Return, exactly and in full, the lines of the records below starting at the one with "Screen dimensions: 1456x815" and ending at the one with "This screenshot has width=1351, height=496.", and no other lines.
····················
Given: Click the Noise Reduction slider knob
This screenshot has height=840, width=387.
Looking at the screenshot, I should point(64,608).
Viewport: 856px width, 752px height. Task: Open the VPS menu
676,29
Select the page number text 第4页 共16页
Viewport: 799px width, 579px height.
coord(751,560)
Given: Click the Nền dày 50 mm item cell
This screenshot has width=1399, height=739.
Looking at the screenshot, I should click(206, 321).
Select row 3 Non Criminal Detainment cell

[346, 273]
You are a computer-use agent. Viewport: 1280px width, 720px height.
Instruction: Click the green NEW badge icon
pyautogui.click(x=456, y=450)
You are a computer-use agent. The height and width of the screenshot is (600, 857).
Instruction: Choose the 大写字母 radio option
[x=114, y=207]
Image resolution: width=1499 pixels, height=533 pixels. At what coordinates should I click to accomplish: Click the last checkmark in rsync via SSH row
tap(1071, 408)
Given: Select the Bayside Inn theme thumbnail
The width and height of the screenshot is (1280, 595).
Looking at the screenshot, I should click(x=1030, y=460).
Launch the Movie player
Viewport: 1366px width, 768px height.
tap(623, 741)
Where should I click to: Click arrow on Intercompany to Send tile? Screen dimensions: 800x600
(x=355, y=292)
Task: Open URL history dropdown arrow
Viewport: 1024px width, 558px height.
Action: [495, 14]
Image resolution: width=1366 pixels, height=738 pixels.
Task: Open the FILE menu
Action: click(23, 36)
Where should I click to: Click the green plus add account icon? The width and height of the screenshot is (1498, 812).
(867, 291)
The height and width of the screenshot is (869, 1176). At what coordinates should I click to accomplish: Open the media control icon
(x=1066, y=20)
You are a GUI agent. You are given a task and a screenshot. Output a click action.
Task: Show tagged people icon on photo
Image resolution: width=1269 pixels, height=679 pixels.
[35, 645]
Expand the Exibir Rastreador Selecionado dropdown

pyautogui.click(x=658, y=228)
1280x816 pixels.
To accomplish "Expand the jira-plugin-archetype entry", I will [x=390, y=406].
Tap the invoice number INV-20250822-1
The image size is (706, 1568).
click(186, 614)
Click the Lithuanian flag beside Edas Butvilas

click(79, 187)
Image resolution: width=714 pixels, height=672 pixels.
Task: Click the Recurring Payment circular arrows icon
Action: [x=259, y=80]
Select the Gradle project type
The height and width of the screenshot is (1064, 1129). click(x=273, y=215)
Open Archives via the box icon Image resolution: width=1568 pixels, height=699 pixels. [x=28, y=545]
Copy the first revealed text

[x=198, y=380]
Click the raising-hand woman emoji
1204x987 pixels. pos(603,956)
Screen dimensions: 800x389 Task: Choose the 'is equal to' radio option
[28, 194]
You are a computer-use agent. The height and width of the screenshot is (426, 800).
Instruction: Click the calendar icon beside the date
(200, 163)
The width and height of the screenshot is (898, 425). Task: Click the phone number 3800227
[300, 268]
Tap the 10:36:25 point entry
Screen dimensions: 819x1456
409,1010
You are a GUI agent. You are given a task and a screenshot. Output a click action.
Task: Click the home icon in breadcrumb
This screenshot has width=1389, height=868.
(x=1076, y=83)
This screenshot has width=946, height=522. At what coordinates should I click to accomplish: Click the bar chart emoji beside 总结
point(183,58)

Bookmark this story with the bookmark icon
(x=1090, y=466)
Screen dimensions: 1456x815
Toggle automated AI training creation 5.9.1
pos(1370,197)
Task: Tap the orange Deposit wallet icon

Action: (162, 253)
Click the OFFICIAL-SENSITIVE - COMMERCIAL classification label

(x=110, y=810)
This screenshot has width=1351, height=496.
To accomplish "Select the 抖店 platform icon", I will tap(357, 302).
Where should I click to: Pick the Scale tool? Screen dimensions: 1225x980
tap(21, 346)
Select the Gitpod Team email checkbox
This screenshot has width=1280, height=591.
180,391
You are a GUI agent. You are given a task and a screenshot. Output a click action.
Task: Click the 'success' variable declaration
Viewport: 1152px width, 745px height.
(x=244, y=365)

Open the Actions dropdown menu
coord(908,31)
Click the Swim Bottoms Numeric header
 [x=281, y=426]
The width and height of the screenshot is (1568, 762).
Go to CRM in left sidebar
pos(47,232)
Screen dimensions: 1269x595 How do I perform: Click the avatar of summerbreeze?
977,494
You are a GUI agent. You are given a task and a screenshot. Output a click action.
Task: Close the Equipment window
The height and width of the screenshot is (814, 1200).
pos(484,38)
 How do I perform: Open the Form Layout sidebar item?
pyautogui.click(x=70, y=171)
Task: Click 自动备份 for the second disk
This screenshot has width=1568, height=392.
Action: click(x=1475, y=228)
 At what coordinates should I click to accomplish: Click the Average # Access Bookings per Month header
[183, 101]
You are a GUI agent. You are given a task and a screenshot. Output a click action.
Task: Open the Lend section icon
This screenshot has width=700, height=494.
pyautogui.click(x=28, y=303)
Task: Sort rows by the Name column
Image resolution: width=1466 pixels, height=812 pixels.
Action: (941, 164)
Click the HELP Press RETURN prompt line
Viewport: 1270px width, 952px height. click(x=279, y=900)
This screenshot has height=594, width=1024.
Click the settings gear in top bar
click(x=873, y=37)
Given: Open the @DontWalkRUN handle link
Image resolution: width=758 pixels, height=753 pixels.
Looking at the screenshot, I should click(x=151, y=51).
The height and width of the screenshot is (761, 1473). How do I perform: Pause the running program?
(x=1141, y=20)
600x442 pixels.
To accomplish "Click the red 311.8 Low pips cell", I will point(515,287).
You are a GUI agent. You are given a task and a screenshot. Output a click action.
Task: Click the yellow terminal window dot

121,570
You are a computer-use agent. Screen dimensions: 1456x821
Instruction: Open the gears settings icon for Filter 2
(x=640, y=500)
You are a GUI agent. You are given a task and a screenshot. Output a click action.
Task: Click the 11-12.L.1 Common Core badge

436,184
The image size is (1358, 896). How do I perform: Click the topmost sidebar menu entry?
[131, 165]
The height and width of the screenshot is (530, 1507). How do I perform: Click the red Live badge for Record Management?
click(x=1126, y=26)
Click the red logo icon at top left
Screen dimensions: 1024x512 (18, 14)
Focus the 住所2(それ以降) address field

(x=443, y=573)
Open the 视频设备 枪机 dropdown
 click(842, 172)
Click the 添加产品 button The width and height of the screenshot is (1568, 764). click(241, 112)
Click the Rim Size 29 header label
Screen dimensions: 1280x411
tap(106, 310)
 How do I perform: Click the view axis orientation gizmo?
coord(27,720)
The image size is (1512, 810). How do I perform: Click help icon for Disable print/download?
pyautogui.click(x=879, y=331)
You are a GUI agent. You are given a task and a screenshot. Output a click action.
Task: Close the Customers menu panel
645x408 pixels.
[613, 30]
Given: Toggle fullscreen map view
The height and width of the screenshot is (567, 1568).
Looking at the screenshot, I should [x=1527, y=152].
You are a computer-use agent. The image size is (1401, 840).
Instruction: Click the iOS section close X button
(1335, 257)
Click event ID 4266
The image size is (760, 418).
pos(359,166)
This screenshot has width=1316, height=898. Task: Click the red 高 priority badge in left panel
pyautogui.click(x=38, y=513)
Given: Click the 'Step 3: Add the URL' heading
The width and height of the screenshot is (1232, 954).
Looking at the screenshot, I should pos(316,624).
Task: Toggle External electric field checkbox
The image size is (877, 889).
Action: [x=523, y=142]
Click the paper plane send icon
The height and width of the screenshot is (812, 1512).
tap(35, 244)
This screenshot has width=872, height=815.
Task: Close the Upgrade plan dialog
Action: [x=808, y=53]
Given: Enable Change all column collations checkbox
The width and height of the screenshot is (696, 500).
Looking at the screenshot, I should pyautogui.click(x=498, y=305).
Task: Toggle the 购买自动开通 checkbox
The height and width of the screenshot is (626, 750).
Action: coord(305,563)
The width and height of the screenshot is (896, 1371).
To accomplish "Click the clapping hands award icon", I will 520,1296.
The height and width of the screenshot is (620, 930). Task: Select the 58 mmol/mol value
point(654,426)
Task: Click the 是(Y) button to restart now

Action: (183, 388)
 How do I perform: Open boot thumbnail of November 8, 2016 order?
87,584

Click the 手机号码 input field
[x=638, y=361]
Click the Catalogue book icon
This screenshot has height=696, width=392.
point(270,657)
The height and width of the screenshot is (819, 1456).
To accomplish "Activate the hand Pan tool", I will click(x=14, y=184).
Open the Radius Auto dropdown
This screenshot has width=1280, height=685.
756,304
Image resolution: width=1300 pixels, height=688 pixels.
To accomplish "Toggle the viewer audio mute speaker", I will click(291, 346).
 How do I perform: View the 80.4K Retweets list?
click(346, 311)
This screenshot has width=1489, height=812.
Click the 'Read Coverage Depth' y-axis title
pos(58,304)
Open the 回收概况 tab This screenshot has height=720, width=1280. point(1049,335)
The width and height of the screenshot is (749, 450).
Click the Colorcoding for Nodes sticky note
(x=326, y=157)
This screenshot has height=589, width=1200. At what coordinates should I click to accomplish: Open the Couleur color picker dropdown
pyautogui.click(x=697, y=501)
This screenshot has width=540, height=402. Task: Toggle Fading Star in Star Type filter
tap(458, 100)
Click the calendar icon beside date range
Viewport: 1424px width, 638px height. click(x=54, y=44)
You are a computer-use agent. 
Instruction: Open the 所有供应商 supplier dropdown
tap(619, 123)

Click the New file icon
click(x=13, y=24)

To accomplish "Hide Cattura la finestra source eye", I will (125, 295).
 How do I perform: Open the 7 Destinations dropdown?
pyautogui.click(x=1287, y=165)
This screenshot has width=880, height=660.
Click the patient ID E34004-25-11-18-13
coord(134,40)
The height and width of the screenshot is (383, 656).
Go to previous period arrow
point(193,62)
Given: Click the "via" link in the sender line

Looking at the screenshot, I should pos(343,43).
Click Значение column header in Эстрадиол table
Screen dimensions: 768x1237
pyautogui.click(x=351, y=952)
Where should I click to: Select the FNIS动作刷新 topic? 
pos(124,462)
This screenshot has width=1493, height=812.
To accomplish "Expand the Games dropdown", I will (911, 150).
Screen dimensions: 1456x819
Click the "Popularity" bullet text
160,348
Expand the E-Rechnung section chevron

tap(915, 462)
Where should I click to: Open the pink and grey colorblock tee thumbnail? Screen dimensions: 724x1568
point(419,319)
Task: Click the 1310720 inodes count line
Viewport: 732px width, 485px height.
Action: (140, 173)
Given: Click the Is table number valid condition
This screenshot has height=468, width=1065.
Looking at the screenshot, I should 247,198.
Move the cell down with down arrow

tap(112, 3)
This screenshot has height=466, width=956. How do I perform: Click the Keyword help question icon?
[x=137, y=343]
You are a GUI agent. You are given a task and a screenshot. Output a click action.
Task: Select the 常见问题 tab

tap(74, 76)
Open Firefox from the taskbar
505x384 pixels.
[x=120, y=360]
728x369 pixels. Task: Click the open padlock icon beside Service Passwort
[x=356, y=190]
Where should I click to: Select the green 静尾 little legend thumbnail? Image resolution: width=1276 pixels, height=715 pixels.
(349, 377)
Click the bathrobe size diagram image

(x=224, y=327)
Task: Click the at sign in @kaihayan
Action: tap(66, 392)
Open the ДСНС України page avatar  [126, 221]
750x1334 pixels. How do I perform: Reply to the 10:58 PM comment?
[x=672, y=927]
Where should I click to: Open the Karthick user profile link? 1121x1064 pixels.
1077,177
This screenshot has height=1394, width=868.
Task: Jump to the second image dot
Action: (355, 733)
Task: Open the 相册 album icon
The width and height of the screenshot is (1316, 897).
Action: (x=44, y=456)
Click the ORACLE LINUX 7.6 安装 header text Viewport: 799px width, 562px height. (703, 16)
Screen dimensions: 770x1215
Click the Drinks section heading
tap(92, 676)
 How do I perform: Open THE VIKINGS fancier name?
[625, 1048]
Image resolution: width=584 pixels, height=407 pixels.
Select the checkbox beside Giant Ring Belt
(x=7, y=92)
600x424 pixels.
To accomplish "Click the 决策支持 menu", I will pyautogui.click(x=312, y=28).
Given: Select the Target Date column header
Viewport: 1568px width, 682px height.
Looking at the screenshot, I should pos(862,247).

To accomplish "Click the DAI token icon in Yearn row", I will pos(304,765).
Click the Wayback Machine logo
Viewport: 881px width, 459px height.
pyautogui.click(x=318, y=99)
····················
- [Solution for this exercise]
Screen dimensions: 1456x815
Toggle automated AI training creation 5.9.1
pos(1370,197)
Task: Tap the orange Deposit wallet icon

Action: (162, 253)
Click the OFFICIAL-SENSITIVE - COMMERCIAL classification label

(x=110, y=810)
This screenshot has width=1351, height=496.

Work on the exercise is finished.